Cut the bell pepper, take out the seeds and cut in strips.
Cut the carrot into squares, and then into strips.
Cut the zucchini into squares, and then into strips.
Take the leek, take out the leaves, and cut it in half, and then cut it lengthwise.
Cut the green beans lengthwise.
Cut the cabbage into stripes.
Pre-cook the vegetables by putting them in boiling water. Leave it in a minute more or less. The carrots stays 1 or 2 minutes, the bell pepper 1 minutes, the cabbage is quickly taken out after it’s put in.
Pour the vegetables in cold water to concentrate on the flavor of the food.
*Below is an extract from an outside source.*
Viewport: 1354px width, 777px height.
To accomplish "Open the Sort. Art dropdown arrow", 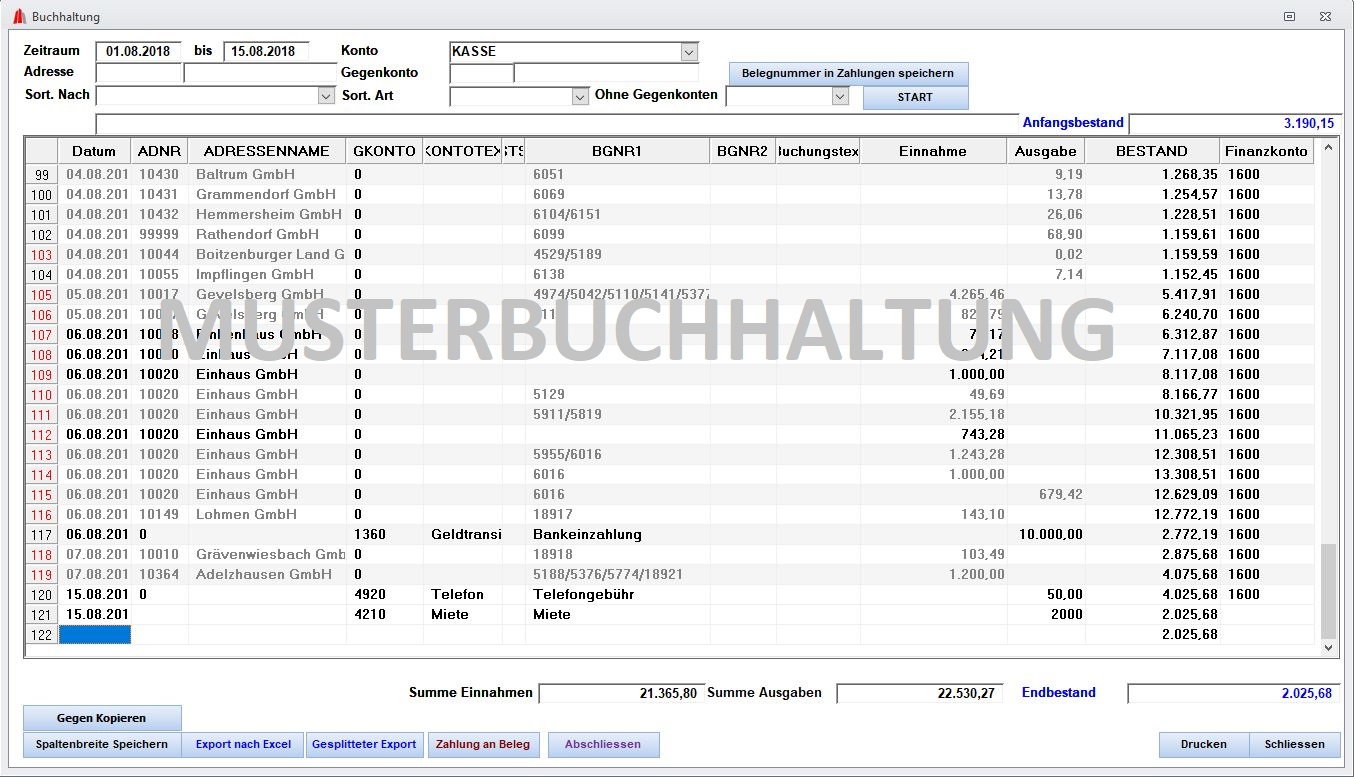I will tap(580, 96).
To prepare the rice, strain the rice so that the grains will be separated.
Put a good amount of olive oil in a hot pan.
Add in the onion into the pan, stir with the two spoons, moving from the bottom upwards so that the onion will not damage. Let the onion “sweat” a little.
Add in the leak.
Add in the carrot. Mix.
Add in the bell pepper, the green beans, and the zucchini. Mix.
No need to cook too long because the vegetables are already pre-cooked.
Add in the rice.
Add in the cabbage.
Add in a few pinches of salt.
In the same time, mix the sesame and the fried garlic.